An ethanolic extract of the tender shoots of Bambusa arundinaceae was administered at 300 mg/kg per rat per day for 7 days to adult male rats to assess epididymal structural and functional activity. Sperm motility decreased markedly in the cauda epididymal fluid and sperm count decreased significantly in both caput and caudal segments of the epididymis. Histologically, a reduction in epithelial and stereocilia height (in both segments) and lumen diameter (in cauda) was noted. An increase in intertubular stroma was also evident. Epididymal weights, activities of acid phosphatase and total LDH were reduced in both epididymal segments. Protein concentration was appreciably increased only in the caudal segment. Extract therapy impaired the structural and functional integrity of the epididymis.

Effect of Foeniculum vulgare Mill. seed extract on the genital organs of male and female rats.
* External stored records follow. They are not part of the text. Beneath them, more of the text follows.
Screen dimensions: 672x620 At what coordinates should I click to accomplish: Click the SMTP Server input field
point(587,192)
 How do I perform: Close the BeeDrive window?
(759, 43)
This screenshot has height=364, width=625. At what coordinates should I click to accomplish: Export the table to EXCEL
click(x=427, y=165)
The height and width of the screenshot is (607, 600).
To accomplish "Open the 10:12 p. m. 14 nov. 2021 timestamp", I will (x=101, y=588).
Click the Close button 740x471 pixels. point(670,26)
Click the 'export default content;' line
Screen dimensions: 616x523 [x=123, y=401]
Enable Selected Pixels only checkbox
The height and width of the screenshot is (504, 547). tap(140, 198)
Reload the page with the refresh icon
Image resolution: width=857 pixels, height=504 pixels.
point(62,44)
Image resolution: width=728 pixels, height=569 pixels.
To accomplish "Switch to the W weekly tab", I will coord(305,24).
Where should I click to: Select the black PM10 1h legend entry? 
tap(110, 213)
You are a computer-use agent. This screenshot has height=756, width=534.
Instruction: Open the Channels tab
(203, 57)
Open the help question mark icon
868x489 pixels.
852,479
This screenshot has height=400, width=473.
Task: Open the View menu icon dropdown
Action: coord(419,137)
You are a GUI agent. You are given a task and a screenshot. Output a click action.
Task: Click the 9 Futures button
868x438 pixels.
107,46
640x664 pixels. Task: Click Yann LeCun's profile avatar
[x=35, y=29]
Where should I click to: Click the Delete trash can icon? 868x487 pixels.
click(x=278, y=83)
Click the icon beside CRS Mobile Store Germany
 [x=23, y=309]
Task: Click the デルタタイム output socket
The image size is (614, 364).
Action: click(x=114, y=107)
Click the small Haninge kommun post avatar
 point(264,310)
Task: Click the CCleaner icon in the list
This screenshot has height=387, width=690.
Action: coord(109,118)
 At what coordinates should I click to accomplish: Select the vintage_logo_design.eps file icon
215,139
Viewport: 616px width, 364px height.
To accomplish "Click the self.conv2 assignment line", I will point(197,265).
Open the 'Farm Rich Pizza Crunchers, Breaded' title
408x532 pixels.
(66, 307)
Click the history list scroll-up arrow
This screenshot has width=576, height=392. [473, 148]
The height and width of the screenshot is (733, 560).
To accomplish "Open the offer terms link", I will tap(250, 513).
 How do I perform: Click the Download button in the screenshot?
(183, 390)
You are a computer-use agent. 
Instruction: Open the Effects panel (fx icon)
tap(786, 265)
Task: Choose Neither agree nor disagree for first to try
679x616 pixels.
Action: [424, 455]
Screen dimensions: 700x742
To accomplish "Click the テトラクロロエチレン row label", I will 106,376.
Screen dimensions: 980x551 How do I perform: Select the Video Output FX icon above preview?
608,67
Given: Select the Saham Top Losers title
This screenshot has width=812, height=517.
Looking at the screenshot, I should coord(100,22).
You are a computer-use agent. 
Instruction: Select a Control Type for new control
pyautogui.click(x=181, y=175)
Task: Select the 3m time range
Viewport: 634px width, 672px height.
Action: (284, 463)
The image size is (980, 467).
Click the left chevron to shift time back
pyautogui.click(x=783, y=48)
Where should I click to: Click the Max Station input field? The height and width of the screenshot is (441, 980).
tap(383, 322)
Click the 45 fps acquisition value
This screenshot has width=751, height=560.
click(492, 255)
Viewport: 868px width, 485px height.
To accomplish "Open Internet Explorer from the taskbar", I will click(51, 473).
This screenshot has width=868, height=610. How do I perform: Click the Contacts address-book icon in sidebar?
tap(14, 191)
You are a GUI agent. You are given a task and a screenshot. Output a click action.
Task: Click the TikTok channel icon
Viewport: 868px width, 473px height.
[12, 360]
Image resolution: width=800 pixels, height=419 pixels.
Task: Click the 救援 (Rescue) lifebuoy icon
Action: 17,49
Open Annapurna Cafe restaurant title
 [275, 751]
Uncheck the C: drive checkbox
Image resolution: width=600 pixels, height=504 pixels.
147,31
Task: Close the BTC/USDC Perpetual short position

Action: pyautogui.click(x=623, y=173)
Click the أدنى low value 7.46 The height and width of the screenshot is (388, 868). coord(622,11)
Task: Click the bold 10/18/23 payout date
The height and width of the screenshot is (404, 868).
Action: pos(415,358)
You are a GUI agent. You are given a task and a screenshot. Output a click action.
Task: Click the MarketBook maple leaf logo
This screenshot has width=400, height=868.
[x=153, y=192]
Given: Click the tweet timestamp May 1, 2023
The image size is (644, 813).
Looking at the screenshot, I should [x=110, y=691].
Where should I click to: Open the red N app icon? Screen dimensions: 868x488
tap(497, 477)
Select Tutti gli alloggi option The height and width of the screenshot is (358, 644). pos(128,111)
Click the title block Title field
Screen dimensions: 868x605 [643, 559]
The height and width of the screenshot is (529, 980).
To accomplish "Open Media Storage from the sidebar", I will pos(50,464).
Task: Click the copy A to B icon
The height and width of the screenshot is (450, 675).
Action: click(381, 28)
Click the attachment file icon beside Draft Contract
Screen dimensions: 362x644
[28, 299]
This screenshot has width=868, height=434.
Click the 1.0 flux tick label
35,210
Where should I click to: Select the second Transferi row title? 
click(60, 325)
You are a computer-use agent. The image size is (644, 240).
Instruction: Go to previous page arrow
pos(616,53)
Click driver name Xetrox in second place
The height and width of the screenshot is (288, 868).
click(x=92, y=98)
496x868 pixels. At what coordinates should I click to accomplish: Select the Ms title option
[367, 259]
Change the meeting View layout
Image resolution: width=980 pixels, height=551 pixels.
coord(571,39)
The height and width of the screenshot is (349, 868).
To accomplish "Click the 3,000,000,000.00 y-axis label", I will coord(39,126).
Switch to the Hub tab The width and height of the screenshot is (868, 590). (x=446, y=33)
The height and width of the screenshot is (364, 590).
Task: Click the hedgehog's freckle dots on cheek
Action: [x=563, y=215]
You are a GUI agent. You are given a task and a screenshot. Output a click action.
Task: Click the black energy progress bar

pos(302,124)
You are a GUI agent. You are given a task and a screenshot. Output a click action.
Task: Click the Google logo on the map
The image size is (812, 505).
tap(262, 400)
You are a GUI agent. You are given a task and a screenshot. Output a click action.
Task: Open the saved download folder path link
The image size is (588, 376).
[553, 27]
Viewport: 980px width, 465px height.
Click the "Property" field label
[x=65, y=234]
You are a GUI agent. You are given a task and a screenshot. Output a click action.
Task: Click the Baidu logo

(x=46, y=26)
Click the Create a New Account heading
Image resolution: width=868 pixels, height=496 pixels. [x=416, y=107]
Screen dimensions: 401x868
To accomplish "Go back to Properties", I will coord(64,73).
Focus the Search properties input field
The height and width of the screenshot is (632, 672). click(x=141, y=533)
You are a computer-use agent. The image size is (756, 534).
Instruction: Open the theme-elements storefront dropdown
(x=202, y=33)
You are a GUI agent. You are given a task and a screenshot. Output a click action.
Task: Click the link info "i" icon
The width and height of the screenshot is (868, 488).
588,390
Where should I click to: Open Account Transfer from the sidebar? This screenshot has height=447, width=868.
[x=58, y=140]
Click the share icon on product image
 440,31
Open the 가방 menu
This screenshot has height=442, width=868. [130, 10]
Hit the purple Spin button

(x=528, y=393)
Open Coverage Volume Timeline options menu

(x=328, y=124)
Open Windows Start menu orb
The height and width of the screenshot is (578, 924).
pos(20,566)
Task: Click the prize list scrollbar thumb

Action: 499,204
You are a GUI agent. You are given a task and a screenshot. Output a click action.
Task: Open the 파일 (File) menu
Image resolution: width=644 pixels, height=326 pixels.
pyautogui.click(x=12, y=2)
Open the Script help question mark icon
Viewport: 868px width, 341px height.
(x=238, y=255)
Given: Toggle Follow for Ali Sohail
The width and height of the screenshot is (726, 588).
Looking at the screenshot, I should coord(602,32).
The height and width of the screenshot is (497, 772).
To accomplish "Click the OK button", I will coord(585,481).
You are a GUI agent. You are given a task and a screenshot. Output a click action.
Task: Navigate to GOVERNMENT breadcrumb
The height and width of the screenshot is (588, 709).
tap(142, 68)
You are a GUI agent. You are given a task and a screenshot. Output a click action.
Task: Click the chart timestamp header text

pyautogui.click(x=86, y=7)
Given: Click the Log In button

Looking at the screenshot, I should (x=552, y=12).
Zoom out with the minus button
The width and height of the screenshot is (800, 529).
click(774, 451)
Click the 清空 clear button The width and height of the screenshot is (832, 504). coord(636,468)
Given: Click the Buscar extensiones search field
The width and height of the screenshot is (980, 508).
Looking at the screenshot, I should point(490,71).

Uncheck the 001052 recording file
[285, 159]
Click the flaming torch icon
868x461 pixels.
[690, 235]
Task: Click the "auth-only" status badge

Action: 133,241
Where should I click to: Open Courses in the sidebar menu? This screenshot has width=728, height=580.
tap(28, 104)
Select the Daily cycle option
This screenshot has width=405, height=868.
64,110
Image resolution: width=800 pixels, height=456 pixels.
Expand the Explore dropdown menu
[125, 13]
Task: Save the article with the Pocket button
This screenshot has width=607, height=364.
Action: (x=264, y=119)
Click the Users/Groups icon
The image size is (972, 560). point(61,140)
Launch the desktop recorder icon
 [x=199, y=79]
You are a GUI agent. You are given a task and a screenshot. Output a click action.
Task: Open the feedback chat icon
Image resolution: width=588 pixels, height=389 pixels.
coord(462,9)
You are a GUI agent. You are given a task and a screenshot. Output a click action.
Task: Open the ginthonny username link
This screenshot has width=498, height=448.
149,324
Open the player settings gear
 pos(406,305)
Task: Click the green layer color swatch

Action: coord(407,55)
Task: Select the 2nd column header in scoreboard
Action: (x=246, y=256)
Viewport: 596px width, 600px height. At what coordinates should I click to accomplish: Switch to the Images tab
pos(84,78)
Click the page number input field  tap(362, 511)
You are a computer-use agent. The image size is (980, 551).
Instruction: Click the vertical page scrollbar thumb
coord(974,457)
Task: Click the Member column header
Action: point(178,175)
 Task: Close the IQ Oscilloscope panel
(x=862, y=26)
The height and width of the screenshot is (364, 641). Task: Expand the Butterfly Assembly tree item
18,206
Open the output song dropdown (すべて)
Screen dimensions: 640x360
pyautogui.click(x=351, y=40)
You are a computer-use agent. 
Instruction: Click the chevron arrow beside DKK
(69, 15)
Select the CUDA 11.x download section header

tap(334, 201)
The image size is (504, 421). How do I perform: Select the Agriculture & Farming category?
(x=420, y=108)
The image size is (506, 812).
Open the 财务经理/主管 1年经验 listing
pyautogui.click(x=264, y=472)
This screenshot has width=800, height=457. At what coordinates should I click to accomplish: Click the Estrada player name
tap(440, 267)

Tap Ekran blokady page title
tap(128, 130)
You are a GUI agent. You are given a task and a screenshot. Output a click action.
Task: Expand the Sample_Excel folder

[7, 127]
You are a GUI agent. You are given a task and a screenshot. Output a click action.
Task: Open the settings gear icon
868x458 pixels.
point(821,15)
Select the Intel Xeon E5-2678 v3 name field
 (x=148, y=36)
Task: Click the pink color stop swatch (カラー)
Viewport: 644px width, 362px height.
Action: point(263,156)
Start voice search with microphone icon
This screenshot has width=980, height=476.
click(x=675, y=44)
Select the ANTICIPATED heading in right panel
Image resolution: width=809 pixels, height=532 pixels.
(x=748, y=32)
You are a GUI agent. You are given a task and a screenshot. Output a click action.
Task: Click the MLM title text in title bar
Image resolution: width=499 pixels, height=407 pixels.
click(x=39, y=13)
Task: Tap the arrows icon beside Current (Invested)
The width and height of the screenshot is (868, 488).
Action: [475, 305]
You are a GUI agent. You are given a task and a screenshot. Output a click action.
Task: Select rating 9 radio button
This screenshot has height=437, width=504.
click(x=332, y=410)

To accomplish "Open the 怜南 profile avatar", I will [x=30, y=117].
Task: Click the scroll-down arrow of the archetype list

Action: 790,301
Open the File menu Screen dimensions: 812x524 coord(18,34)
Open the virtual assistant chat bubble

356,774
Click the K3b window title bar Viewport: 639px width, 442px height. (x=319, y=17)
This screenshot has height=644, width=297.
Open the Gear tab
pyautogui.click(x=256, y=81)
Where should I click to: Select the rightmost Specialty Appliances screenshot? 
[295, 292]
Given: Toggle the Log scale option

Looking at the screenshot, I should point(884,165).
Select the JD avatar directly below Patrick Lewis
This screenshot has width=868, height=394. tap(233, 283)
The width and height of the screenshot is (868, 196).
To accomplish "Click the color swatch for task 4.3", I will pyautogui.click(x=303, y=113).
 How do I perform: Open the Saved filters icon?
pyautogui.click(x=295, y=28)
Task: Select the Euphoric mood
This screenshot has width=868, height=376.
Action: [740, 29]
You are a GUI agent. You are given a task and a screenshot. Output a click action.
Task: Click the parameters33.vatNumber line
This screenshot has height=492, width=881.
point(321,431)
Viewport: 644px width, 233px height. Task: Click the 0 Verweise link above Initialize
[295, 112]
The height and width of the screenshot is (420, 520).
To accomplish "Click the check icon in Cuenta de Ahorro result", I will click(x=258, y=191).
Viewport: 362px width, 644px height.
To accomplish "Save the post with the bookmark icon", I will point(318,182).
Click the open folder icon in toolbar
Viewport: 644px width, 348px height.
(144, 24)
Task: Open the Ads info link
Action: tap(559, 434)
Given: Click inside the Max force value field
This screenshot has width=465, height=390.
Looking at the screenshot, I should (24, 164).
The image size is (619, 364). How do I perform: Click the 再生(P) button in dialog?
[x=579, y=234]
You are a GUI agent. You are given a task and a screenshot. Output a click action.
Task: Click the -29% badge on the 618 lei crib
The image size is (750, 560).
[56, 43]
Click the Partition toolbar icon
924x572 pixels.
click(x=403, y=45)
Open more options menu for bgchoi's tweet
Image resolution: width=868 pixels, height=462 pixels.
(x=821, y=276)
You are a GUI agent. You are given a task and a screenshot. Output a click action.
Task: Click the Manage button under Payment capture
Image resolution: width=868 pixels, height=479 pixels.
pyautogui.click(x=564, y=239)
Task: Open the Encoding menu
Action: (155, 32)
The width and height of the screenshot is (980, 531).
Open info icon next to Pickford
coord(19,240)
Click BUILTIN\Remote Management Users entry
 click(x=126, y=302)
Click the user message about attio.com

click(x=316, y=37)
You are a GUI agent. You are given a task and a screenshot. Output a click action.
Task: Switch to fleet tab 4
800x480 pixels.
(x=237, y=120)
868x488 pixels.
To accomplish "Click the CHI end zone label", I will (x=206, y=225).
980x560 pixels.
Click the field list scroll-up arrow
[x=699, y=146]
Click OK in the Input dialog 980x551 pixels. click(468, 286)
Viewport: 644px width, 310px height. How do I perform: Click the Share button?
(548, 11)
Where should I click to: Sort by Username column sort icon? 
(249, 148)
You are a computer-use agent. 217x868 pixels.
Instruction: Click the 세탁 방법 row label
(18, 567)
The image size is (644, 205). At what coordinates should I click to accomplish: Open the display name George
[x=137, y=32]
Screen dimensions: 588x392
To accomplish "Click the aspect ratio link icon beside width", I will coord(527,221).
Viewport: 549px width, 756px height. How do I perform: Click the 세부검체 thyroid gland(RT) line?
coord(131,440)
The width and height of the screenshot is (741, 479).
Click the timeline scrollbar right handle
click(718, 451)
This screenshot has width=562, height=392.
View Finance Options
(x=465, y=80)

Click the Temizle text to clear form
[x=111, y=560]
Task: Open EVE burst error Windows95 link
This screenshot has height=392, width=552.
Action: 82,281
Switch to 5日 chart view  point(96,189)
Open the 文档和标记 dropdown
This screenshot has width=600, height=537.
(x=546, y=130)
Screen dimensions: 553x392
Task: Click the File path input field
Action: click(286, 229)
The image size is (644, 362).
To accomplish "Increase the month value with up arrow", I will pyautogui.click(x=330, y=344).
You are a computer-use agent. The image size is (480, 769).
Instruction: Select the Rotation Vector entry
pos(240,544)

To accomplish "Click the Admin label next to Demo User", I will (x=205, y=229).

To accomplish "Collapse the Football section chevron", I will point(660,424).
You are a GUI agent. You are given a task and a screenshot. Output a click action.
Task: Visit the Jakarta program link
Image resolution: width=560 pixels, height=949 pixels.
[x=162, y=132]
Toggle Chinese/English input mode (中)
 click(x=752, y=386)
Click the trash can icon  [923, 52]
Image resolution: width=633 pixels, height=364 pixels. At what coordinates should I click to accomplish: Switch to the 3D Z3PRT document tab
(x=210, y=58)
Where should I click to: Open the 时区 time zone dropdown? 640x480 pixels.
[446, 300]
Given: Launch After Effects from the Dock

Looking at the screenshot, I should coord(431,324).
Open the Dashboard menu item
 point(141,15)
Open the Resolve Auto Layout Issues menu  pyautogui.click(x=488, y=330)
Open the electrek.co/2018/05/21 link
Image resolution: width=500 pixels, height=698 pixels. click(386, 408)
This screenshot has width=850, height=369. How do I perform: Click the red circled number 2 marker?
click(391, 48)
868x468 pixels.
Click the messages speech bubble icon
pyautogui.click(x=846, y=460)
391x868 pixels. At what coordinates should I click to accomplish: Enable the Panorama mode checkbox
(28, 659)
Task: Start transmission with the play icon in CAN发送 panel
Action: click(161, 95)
Following the oral administration of acetone extract of Foeniculum vulgare (fennel) seeds for 15 days is male rats, total protein concentration was found to be significantly decreased in testes and vas deferens and increased in seminal vesicles and prostate gland. There was a decrease in activities of acid and alkaline phosphatase in all these regions, except that alkaline phosphatase was unchanged in vasa. In female rats, oral administration of the extract for 10 days led to vaginal cornification and oestrus cycle. While moderate doses caused increase in weight of mammary glands, higher doses increased the weight of oviduct, endometrium, myometrium, cervix and vagina also. The results confirm the oestrogenic activity of the seed extract.

Effect of foeniculum vulgare seed extract on mammary glands and oviducts of ovariectomised rats.

The effect of acetone extracts of Foeniculum vulgare Mill., seeds at different dose levels (50/ug, 150/ug and 250/ug/100gm body wt.) on mammary glands and oviducts of castrated rats was investigated. The extract was found to increase nucleic acids and protein concentration as well as the organ weights in both the tissues. The medium and high doses were very effective. The results confirm the estrogenic nature of the seed extract.